Lors d’une journée pédagogique, nous, enseignants, avons été formés par un "coach". Ce pseudo-expert était un imposteur. Quelle perte de temps… Seize heures. Fin de la "journée pédagogique". Le visage figé, notre formateur quitte la classe en nous saluant à peine. Un groupe de collègues s’est formé au seuil de la porte. Désordonnés, les commentaires fusent à propos de cette journée ratée. Nous sommes en colère, fatigués, angoissés. Un sentiment prévaut : on s’est moqué de nous. Mais pourquoi cela nous frappe-t-il à ce point ? Que s’est-il passé ? Pour le comprendre, un détour s’impose.
Inutile de préciser qu’en 15 ans de métier j’ai naturellement rencontré des formateurs qualifiés. "Qualifiés" car reconnus par une communauté élargie de pairs, par leur savoir-faire ou des productions scientifiques. Mais le milieu de la "formation continue" des enseignants est dominé par un modèle tel que la fonction de "coaching" y est devenue emblématique. Il suffit d’ouvrir un livret de formation pour s’en convaincre.
L’imaginaire cybernétique
Alain Supiot (1), juriste et professeur au Collège de France, nous éclaire précisément sur ce que révèle cette obnubilation du coaching. Il faut y voir l’une des innombrables émanations d’un imaginaire qui travaille nos sociétés en profondeur.
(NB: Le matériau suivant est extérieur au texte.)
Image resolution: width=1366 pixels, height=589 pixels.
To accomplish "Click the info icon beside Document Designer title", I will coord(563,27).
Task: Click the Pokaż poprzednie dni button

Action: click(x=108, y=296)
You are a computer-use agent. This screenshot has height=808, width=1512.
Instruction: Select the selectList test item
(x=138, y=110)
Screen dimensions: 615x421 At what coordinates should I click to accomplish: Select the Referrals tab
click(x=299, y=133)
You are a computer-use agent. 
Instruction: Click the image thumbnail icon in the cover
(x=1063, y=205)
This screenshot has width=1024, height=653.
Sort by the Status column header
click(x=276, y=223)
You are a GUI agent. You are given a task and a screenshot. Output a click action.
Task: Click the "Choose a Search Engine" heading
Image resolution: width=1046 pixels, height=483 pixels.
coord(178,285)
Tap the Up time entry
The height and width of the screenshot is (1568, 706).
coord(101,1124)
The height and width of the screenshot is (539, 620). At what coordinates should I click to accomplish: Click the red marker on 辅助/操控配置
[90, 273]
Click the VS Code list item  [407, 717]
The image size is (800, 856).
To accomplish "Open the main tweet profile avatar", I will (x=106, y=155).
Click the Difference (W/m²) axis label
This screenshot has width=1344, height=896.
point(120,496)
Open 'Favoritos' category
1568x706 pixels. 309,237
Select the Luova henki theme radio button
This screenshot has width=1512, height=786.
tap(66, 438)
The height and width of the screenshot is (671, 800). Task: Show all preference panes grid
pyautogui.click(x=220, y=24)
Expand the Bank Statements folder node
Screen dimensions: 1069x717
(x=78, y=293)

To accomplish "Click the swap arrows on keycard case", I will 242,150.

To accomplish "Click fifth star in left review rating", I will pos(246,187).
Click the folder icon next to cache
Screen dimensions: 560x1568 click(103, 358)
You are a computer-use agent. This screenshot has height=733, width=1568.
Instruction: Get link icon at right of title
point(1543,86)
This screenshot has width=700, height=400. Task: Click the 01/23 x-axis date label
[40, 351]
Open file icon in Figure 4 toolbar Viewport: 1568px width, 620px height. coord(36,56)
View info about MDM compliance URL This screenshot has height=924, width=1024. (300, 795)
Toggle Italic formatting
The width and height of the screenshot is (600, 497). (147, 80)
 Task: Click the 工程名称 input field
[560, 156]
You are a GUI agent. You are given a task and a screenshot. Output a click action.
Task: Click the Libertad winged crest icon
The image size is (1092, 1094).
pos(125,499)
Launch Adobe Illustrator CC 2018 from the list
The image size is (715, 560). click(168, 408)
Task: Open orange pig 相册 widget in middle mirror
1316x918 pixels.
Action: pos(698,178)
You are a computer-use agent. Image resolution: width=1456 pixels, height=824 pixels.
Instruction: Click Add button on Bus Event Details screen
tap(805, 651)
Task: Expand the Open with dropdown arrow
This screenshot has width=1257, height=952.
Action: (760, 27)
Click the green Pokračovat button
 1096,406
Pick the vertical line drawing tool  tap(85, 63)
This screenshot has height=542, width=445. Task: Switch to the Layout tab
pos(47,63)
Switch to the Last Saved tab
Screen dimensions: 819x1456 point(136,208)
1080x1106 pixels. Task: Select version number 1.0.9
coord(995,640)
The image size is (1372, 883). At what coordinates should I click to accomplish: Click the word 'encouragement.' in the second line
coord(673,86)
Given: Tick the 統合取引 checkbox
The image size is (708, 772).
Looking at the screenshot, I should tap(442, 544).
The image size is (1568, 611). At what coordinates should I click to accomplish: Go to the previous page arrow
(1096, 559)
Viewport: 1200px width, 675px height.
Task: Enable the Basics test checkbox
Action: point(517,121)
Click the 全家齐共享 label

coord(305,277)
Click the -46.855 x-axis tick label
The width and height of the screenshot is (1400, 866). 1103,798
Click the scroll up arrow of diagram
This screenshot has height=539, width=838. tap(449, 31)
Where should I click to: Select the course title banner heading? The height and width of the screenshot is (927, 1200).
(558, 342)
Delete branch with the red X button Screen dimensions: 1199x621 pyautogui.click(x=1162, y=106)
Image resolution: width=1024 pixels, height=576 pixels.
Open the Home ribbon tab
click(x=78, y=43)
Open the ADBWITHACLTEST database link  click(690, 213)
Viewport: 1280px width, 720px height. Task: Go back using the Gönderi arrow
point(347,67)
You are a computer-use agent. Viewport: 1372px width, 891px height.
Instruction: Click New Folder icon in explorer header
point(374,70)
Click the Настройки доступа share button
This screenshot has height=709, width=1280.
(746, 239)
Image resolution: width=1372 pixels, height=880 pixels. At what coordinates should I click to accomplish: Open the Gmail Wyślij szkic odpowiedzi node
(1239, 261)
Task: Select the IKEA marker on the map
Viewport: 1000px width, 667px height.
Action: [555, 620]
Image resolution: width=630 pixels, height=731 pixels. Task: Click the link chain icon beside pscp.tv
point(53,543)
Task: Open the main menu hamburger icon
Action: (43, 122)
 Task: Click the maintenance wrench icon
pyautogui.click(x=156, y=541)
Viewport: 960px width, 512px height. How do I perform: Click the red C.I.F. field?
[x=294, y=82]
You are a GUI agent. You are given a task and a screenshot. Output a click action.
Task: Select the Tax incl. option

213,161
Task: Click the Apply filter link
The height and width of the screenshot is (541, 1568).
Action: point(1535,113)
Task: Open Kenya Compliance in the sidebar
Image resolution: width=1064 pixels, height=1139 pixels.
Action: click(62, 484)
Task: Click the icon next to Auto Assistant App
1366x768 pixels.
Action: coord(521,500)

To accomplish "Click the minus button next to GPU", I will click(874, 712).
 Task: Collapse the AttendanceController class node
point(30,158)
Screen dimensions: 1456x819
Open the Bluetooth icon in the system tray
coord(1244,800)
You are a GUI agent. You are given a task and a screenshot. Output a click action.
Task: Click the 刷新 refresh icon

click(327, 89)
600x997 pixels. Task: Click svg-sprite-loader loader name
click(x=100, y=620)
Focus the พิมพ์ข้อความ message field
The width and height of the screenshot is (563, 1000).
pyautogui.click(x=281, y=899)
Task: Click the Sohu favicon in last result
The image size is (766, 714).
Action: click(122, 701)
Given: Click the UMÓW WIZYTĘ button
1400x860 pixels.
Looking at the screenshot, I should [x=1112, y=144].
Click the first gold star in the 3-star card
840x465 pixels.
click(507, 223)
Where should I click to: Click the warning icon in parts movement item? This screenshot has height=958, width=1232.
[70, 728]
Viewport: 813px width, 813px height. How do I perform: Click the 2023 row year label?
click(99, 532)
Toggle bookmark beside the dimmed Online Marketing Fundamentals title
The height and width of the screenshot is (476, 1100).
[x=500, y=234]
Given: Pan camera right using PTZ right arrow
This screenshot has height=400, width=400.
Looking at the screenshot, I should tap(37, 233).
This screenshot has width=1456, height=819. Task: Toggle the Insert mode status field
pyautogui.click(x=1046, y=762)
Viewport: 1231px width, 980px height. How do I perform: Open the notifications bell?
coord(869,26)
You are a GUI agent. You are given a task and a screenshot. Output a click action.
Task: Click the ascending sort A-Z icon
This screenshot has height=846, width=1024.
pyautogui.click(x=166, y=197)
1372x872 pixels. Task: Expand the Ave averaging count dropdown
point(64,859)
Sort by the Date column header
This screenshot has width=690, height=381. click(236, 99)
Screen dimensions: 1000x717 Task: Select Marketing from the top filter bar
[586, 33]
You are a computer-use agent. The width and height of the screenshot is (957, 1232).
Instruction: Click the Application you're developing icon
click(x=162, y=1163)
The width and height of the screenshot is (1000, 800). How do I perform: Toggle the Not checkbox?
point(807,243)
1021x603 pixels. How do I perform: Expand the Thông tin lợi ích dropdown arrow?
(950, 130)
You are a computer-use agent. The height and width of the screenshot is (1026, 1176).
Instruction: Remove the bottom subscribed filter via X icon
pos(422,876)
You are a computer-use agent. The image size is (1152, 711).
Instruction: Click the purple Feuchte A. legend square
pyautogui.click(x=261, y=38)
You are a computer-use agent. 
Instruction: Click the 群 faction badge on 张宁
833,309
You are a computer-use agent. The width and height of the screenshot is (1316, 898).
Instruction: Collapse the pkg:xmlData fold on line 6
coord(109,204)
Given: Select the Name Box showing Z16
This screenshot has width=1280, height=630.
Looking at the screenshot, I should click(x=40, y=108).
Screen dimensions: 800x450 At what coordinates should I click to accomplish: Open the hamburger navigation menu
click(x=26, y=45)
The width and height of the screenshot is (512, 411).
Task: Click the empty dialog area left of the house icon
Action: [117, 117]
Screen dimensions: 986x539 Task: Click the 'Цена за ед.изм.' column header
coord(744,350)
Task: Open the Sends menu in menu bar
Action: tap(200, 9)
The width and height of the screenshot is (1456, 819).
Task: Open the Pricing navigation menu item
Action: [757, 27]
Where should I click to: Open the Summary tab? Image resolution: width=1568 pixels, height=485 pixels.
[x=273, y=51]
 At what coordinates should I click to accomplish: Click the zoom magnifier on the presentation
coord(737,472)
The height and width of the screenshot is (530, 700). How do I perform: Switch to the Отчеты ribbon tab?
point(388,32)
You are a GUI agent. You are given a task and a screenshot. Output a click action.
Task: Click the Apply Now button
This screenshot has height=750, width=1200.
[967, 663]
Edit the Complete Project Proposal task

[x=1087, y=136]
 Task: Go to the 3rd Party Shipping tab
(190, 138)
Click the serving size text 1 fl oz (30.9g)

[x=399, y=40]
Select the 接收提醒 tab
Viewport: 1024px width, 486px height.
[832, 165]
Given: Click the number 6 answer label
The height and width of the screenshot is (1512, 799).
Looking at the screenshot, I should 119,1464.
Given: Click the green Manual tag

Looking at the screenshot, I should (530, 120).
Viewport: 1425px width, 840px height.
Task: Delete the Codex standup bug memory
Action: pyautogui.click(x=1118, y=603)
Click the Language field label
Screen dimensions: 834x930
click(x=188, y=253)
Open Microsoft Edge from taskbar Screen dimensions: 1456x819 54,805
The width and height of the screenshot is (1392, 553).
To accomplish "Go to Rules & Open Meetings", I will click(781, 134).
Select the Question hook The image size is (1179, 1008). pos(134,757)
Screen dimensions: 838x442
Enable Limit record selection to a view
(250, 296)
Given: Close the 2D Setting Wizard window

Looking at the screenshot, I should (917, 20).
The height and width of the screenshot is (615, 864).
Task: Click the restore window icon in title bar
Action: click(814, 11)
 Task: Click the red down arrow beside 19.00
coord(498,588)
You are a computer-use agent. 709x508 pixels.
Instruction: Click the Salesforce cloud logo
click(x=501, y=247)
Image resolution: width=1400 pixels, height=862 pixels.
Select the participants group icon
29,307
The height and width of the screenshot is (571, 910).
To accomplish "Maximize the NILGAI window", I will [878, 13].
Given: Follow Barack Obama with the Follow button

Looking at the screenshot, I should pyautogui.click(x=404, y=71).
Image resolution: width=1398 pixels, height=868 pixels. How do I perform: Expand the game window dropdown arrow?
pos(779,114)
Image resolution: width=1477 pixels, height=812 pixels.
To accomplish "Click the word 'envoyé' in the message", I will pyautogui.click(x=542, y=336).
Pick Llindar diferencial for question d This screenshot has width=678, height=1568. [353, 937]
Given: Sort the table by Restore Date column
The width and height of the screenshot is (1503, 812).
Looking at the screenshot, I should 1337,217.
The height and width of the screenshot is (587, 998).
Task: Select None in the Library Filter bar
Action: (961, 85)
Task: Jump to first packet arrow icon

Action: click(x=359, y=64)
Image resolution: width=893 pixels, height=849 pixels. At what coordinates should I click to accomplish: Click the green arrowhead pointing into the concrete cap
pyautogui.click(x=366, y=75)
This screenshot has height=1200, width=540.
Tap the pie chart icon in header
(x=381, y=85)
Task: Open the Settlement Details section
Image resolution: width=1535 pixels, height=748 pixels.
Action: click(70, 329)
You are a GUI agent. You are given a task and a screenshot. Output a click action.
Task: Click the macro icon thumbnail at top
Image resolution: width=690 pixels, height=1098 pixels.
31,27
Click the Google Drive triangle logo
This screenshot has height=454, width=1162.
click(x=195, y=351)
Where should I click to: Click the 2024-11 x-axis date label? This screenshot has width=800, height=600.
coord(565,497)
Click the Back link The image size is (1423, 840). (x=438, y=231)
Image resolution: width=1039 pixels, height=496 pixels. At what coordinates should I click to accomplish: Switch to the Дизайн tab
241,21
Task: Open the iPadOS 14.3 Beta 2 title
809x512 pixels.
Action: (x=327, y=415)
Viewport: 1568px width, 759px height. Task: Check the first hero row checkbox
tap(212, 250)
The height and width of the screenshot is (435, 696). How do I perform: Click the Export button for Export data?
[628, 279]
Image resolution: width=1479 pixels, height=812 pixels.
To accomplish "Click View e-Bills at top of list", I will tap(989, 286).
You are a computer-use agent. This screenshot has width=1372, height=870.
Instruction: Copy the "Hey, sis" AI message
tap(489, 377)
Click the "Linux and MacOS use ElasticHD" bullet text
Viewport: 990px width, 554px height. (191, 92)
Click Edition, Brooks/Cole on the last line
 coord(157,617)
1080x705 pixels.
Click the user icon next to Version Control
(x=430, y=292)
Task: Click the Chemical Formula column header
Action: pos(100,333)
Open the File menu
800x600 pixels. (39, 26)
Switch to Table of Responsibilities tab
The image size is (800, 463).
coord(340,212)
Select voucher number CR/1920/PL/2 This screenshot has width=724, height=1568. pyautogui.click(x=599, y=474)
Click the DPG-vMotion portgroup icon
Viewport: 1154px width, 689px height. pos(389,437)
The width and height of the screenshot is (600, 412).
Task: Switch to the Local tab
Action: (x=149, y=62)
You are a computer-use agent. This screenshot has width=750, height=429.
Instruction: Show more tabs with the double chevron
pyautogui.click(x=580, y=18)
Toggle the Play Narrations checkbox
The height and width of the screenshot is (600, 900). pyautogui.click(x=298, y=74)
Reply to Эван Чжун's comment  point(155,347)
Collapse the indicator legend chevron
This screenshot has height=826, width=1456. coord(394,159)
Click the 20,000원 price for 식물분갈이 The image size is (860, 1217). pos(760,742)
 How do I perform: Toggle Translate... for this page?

Pour notre juriste, la manière dont nos sociétés se représentent et représentent leurs membres, se trouve sous la coupe de l’imaginaire "cybernétique". L’humanité qui a inventé l’ordinateur, se figure désormais en termes d’informatique. On traite "l’être humain comme une machine intelligente" (2). Ne demandons-nous pas à nos politiques, par exemple, de revoir leur "logiciel" ? Le lexique de la programmation est de mise partout. Nous nous astreignons continuellement à des "programmes" qui nous poussent à nous "ajuster" à des "objectifs", ou à les "réajuster".
Subsistent des comportements individuels "interagissant" avec leur "environnement", à la manière de "signaux" doués de "feedback", se réglant sur des "indicateurs de performance". Sans parler de notre soumission aux "notifications" et "évaluations" qui prolifèrent dans une sorte de "quantification" généralisée des réactions.
Nous comprenons déjà pourquoi des pratiques comme la PNL - "programmation neuro-linguistique" - obtiennent les faveurs des "opérateurs de formation" agréés.
La figure de l’imposteur
À son tour, Roland Gori (3), éminent psychanalyste, nous éclaire sur cet imaginaire produisant ce qu’il appelle un "monde sans esprit" : un monde qui se satisfait des signes, des apparences ou des simulacres, et se peuple "d’imposteurs".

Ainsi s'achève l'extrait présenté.